Records shown Block Start

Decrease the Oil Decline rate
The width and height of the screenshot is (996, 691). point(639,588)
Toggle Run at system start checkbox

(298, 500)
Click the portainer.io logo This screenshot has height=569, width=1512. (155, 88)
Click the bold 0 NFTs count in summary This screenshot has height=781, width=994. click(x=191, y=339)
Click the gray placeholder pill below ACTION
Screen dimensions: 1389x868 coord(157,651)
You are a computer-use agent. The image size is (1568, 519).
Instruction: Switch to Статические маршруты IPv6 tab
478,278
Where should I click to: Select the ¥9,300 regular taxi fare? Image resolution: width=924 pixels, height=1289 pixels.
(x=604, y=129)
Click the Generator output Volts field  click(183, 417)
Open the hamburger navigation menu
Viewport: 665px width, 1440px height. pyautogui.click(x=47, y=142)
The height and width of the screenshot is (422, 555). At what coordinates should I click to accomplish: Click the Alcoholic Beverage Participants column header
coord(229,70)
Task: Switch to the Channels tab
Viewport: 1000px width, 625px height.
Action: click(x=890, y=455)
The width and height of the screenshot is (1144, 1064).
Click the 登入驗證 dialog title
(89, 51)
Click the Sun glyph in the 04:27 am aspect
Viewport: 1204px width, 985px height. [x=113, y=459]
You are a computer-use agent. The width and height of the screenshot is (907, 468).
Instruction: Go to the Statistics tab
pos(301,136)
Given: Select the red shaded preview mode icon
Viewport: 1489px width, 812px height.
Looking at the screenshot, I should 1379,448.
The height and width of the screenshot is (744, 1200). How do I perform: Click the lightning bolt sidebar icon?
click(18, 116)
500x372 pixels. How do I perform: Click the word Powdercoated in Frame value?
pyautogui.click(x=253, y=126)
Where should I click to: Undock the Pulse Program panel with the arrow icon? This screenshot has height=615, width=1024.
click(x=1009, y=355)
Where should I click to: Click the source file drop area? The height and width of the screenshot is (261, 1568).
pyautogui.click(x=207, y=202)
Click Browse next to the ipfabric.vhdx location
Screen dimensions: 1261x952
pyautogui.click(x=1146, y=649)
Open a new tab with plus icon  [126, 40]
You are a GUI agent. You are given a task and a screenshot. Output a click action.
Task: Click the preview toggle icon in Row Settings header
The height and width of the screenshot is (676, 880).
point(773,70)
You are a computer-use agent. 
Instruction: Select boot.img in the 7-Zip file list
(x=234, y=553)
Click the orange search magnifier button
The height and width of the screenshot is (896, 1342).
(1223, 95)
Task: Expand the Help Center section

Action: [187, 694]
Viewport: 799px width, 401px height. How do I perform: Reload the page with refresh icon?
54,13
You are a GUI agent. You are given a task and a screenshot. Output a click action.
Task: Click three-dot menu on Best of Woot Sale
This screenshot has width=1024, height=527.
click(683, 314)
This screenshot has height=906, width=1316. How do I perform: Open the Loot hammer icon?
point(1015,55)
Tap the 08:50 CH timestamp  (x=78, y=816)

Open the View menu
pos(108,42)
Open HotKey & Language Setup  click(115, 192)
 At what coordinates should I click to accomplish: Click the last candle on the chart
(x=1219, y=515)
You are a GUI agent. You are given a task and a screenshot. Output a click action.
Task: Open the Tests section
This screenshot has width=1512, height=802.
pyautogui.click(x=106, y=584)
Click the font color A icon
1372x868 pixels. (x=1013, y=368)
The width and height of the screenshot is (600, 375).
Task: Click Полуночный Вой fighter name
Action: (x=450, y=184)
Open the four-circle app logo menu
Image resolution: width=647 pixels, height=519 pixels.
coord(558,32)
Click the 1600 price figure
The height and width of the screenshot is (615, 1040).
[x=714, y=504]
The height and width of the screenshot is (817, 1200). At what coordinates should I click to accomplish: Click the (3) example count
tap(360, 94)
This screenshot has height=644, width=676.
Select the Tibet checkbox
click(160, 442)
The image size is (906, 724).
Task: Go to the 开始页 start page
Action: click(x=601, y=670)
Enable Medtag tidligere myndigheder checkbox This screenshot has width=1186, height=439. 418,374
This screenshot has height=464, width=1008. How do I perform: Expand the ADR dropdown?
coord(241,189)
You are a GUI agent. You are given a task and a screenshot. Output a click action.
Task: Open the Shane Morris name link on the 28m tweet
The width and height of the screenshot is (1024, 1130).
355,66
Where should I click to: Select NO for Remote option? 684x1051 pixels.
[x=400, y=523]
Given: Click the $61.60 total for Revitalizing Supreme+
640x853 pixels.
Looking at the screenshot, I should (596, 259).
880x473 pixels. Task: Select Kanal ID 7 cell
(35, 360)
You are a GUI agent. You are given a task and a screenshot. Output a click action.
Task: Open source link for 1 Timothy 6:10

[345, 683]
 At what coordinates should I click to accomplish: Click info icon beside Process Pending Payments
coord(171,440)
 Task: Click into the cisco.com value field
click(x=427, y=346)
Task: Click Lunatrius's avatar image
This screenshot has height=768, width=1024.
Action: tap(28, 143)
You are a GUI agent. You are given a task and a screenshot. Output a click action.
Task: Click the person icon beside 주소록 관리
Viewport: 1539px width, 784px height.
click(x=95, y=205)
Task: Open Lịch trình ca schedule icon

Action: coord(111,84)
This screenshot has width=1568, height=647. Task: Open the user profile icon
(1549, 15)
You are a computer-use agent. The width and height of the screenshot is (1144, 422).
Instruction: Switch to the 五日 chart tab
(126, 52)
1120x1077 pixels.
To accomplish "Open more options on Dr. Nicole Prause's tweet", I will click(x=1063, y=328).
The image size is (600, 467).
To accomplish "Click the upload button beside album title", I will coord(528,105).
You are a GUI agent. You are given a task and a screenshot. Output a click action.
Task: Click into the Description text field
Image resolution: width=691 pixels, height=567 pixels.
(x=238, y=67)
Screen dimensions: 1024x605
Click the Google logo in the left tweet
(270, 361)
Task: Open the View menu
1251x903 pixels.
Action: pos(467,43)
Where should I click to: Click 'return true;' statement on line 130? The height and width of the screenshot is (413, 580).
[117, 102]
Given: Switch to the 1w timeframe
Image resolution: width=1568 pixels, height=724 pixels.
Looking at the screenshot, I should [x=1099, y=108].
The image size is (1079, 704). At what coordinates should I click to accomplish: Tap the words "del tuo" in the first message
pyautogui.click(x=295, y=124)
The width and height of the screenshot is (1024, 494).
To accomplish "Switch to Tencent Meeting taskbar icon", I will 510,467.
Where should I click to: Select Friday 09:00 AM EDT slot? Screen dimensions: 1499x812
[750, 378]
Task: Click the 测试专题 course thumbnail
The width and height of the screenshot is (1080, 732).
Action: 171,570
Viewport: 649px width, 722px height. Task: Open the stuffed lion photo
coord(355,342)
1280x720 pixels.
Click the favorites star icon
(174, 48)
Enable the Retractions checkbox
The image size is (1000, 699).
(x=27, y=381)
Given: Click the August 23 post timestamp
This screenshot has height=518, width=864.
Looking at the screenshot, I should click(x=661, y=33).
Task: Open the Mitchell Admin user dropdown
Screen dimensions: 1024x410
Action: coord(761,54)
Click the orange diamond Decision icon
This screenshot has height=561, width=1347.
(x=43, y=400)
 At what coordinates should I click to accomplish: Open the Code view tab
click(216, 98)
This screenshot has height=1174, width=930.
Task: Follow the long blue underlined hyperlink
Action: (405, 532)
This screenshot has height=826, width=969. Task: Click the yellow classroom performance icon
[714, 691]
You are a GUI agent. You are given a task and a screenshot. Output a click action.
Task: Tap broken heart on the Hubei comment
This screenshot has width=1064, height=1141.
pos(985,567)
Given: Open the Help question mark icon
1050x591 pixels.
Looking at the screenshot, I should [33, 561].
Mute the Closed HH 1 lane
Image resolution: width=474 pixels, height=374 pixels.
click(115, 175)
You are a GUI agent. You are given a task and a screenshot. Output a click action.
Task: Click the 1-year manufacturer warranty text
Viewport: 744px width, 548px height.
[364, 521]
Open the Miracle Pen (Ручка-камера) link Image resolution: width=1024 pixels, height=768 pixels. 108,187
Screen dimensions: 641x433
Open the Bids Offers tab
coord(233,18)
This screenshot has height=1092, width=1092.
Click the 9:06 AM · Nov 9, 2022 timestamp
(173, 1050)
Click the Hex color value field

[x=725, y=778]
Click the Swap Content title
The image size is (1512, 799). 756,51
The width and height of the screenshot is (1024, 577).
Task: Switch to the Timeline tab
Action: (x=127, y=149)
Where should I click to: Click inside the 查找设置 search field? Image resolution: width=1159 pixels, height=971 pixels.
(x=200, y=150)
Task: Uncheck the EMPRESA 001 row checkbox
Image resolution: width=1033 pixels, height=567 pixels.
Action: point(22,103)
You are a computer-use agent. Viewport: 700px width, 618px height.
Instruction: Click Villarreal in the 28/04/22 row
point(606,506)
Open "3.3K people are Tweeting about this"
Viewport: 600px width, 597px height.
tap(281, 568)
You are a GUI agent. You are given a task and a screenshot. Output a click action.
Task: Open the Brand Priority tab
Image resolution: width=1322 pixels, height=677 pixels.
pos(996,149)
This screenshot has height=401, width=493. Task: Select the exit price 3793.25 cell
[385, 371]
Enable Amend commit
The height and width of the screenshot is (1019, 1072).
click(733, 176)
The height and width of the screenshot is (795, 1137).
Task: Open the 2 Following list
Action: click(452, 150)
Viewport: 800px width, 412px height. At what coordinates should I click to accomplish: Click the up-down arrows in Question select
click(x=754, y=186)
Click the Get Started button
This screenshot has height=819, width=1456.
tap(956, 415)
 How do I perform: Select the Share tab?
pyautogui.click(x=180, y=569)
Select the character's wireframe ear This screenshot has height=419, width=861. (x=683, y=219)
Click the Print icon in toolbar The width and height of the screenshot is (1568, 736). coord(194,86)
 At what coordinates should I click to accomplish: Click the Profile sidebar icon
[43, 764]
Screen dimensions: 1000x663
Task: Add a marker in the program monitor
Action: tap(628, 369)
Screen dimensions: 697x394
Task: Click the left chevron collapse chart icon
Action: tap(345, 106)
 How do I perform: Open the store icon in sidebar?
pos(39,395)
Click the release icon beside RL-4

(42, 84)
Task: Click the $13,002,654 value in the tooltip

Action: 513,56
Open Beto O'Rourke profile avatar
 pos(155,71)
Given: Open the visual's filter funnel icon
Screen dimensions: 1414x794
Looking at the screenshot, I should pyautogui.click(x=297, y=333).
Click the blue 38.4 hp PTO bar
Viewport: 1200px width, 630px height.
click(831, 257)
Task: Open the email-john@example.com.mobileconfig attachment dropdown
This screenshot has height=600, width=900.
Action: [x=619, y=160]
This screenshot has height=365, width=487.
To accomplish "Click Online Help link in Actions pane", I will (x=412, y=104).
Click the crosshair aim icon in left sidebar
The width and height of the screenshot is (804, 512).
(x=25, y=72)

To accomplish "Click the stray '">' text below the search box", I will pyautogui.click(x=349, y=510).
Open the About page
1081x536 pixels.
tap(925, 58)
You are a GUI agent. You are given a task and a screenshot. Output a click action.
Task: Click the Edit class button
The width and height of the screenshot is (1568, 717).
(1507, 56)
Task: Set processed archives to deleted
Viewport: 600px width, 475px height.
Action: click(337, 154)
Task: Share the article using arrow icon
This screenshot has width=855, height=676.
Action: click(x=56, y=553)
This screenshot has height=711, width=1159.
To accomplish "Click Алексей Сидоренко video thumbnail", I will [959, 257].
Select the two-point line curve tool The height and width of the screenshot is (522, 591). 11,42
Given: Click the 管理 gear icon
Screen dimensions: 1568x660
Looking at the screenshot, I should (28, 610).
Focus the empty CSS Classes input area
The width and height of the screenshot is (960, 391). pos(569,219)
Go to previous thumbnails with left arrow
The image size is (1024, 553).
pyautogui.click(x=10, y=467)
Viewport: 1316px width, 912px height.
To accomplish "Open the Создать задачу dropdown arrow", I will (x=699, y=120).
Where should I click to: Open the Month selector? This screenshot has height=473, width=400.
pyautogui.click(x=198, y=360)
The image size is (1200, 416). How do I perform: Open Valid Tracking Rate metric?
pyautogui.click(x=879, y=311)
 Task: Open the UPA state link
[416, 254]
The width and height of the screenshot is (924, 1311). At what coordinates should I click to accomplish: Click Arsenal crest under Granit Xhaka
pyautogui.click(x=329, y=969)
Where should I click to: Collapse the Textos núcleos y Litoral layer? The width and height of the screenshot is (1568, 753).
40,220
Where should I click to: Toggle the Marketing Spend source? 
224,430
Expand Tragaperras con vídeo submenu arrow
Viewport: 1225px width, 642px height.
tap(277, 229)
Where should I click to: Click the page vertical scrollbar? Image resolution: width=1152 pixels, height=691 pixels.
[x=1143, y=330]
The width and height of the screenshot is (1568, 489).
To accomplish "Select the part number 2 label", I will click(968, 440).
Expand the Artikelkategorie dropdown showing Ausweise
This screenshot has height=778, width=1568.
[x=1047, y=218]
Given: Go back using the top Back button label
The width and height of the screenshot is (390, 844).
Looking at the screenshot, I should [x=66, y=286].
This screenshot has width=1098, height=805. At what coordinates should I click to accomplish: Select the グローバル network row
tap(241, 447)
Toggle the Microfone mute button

Records shown Block End

(Work request):
Give the lines again, exactly as they stand, from the beginning of the data through the line with "Task: Switch to the Channels tab".

(Written response):
Decrease the Oil Decline rate
The width and height of the screenshot is (996, 691). point(639,588)
Toggle Run at system start checkbox

(298, 500)
Click the portainer.io logo This screenshot has height=569, width=1512. (155, 88)
Click the bold 0 NFTs count in summary This screenshot has height=781, width=994. click(x=191, y=339)
Click the gray placeholder pill below ACTION
Screen dimensions: 1389x868 coord(157,651)
You are a computer-use agent. The image size is (1568, 519).
Instruction: Switch to Статические маршруты IPv6 tab
478,278
Where should I click to: Select the ¥9,300 regular taxi fare? Image resolution: width=924 pixels, height=1289 pixels.
(x=604, y=129)
Click the Generator output Volts field  click(183, 417)
Open the hamburger navigation menu
Viewport: 665px width, 1440px height. pyautogui.click(x=47, y=142)
The height and width of the screenshot is (422, 555). At what coordinates should I click to accomplish: Click the Alcoholic Beverage Participants column header
coord(229,70)
Task: Switch to the Channels tab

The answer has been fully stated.